Gastric Cancer
Copyright ©The Author(s) 2005. Published by Baishideng Publishing Group Inc. All rights reserved.
World J Gastroenterol. Jul 7, 2005; 11(25): 3842-3845
Published online Jul 7, 2005. doi: 10.3748/wjg.v11.i25.3842
Use of Fourier-transform infrared spectroscopy to rapidly diagnose gastric endoscopic biopsies
Qing-Bo Li, Xue-Jun Sun, Yi-Zhuang Xu, Li-Min Yang, Yuan-Fu Zhang, Shi-Fu Weng, Jing-Sen Shi, Jin-Guang Wu
Qing-Bo Li, Yi-Zhuang Xu, Li-Min Yang, Yuan-Fu Zhang, Shi-Fu Weng, Jin-Guang Wu, The State Key Laboratory of Rare Earth Materials Chemistry and Applications, College of Chemistry and Molecular Engineering, Peking University, Beijing 100871, China
Xue-Jun Sun, Jing-Sen Shi, Department of General Surgery, First Hospital of Xi’an Jiaotong University, Xi’an 710061, Shaanxi Province, China
Author contributions: All authors contributed equally to the work.
Supported by the National Natural Science Foundation of China, No. 30371604 and State Key Project of China, No. 2002CCA01900
Correspondence to: Jin-Guang Wu, the State Key Laboratory of Rare Earth Materials Chemistry and Applications, College of Chemistry and Molecular Engineering, Peking University, Beijing 100871, China. wujg@pku.edu.cn
Telephone: +86-10-62757951 Fax: +86-10-62751708
Received: July 9, 2004
Revised: September 3, 2004
Accepted: September 9, 2004
Published online: July 7, 2005

Abstract

AIM: To determine if Fourier-transform infrared (FT-IR) spectroscopy of endoscopic biopsies could accurately diagnose gastritis and malignancy.

METHODS: A total of 123 gastroscopic samples, including 11 cases of cancerous tissues, 63 cases of chronic atrophic gastritis tissues, 47 cases of chronic superficial gastritis tissues and 2 cases of normal tissues, were obtained from the First Hospital of Xi’an Jiaotong University, China. A modified attenuated total reflectance (ATR) accessory was linked to a WQD-500 FT-IR spectrometer for spectral measurement followed by submission of the samples for pathologic analysis. The spectral characteristics for different types of gastroscopic tissues were summarized and correlated with the corresponding pathologic results.

RESULTS: Distinct differences were observed in the FT-IR spectra of normal, atrophic gastritis, superficial gastritis and malignant gastric tissues. The sensitivity of FT-IR for detection of gastric cancer, chronic atrophic gastritis and superficial gastritis was 90.9%, 82.5%, 91.5%, and specificity was 97.3%, 91.7%, 89.5% respectively.

CONCLUSION: FT-IR spectroscopy can distinguish gastric inflammation from malignancy.

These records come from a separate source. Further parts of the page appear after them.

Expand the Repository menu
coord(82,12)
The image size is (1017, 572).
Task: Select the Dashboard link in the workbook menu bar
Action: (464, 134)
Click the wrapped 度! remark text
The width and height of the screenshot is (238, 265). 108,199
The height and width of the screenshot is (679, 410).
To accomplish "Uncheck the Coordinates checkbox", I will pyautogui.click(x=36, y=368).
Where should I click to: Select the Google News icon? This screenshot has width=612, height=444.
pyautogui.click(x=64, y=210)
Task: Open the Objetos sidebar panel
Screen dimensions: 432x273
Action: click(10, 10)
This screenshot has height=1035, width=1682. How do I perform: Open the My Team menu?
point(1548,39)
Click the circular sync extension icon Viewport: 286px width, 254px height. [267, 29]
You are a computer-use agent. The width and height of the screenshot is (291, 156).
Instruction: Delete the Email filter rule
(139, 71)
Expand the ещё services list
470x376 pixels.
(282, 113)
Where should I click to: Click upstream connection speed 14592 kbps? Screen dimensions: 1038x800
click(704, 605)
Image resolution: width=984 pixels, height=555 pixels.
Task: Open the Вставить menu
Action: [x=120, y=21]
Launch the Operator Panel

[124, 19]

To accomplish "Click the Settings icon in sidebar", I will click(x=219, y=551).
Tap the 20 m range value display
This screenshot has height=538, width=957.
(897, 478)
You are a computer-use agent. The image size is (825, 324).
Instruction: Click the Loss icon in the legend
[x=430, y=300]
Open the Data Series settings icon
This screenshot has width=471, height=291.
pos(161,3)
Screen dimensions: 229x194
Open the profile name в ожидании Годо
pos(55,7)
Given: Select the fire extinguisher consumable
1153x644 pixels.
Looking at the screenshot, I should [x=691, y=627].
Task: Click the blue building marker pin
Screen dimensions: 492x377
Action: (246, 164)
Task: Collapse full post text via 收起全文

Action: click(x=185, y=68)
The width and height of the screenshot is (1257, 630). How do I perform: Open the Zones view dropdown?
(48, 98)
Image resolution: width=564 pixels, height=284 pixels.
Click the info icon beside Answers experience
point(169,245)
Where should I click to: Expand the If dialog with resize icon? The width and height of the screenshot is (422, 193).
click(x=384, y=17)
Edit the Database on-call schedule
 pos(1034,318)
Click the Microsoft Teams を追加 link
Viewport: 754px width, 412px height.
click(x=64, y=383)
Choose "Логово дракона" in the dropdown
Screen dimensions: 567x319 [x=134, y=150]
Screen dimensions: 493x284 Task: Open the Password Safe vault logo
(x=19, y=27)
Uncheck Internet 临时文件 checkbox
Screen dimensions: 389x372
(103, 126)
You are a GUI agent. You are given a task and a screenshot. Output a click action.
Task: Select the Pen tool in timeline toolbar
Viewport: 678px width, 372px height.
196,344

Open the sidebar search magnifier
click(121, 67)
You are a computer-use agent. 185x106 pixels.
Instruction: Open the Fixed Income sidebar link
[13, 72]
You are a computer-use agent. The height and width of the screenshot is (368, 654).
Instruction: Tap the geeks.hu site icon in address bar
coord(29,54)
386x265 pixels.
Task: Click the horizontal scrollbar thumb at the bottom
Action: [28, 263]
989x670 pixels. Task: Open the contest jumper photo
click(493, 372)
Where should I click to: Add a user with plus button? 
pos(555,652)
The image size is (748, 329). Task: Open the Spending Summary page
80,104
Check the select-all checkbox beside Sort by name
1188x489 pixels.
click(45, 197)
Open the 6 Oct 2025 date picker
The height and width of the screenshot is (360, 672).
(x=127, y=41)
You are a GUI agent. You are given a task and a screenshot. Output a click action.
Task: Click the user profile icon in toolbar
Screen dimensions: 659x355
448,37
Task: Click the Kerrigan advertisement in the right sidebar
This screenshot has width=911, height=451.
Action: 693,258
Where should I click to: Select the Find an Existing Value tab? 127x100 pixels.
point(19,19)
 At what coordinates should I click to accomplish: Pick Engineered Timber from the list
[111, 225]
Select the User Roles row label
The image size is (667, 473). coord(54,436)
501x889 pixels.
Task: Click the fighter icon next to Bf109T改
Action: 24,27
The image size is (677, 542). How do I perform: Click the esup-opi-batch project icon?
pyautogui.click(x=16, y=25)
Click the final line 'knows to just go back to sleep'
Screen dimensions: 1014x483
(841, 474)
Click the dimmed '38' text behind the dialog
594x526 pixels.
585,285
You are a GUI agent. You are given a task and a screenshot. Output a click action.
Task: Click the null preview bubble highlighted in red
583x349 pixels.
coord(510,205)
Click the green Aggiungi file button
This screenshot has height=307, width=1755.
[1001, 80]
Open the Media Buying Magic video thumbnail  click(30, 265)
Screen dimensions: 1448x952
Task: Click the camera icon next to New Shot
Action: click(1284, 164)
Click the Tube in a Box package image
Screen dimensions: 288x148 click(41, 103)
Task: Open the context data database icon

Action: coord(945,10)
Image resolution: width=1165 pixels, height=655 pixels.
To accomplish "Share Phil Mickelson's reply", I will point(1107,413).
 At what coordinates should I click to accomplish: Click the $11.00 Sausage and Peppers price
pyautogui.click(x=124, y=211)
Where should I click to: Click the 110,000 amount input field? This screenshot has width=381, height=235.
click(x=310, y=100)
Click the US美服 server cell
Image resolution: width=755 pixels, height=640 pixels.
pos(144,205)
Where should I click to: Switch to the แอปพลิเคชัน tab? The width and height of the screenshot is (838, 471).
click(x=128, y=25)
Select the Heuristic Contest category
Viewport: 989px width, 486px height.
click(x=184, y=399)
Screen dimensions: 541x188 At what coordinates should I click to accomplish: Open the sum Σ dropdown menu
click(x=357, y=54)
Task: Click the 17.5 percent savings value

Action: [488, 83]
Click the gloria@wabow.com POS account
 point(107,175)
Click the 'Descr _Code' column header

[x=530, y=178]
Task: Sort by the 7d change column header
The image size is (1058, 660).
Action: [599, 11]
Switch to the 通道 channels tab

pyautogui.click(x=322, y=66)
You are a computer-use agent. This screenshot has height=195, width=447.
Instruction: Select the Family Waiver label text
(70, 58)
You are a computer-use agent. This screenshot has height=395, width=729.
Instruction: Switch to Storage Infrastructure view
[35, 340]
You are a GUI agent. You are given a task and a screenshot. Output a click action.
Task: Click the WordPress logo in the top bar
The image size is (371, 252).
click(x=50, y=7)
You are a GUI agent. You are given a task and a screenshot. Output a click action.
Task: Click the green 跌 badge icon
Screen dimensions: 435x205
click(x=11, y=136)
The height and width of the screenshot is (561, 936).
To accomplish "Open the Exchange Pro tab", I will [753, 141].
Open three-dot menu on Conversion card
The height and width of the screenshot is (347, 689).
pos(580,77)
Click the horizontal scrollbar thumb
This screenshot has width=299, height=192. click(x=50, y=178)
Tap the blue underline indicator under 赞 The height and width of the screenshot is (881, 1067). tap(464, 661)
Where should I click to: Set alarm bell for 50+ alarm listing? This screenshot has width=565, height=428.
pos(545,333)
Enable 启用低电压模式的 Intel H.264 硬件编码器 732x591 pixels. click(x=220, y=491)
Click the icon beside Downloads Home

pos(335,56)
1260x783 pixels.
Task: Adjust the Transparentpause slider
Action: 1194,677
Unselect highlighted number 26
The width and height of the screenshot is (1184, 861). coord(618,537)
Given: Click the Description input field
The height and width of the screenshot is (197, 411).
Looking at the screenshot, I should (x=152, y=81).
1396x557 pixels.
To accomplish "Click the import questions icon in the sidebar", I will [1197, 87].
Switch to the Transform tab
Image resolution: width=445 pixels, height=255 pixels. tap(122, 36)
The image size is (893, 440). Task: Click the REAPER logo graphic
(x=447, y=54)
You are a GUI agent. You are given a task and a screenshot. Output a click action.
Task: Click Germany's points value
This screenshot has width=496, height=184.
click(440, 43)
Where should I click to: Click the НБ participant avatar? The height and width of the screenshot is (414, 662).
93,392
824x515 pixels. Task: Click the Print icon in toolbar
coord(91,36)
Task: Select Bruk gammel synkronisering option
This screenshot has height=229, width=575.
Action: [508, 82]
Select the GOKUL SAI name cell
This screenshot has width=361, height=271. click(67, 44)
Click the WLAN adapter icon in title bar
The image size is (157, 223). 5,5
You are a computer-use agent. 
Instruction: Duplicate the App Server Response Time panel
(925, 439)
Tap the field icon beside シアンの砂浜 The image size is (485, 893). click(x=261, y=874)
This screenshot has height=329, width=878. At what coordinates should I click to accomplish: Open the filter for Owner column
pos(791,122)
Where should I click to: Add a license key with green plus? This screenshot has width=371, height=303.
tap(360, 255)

Key Words: Fourier-transform infrared spectroscopy, Gastric endoscope, Gastric cancer, Chronic gastritis, Spectral analysis, Infrared detection



INTRODUCTION

Fourier-transform infrared (FT-IR) spectroscopy can effectively provide chemical variation information of the structure and composition of biologic materials at molecular level[1]. Therefore, vibrational spectroscopy is becoming an increasingly powerful tool for the research on biochemistry of cancer[2-5]. Our research group has successfully used FT-IR spectroscopy to diagnose carcinomas, such as carcinoma of stomach, colon, esophagus, lung, salivary gland since 1995[6-9]. There are significant differences between the spectra of malignant and corresponding normal tissues[10-12]. In addition, FT-IR spectroscopy could detect molecular abnormalities which occur before the change in morphology seen under light microscope[13]. Therefore, FT-IR technology makes it possible to detect inflammatory and precancerous changes. Rapid, accurate and convenient detection of gast-roscopic tissues can be performed using FT-IR spectroscopy if mid-infrared fiber optics technology and stomach endoscopy technology are combined, however the flexible mid-infrared optical fiber and mini probe are not yet available[14].

MATERIALS AND METHODS
Patients and materials

Informed consent was obtained from each patient prior to the study. A total of 123 fresh surgically resected gastric tissue specimens were obtained from the First Hospital of Xi’an Jiaotong University, China. There were 47 women and 76 men, aged between 18 and 80 years (mean 50.3 years). One endoscopic pinch biopsy, 1-3 mm in diameter, was obtained from each patient. The detected samples consisted of 11 cases of cancerous tissues, 63 cases of chronic atrophic gastritis tissues, 47 cases of chronic superficial gastritis tissues and 2 cases of normal tissues.

Spectral measurement

As the size of samples was too small to obtain an FT-IR spectrum with high quality, the modified ATR accessory linked to a WQD-500 FT-IR spectrometer was used. The FT-IR spectrometer was equipped with a liquid nitrogen cooled mercury cadmium telluride (MCT) detector.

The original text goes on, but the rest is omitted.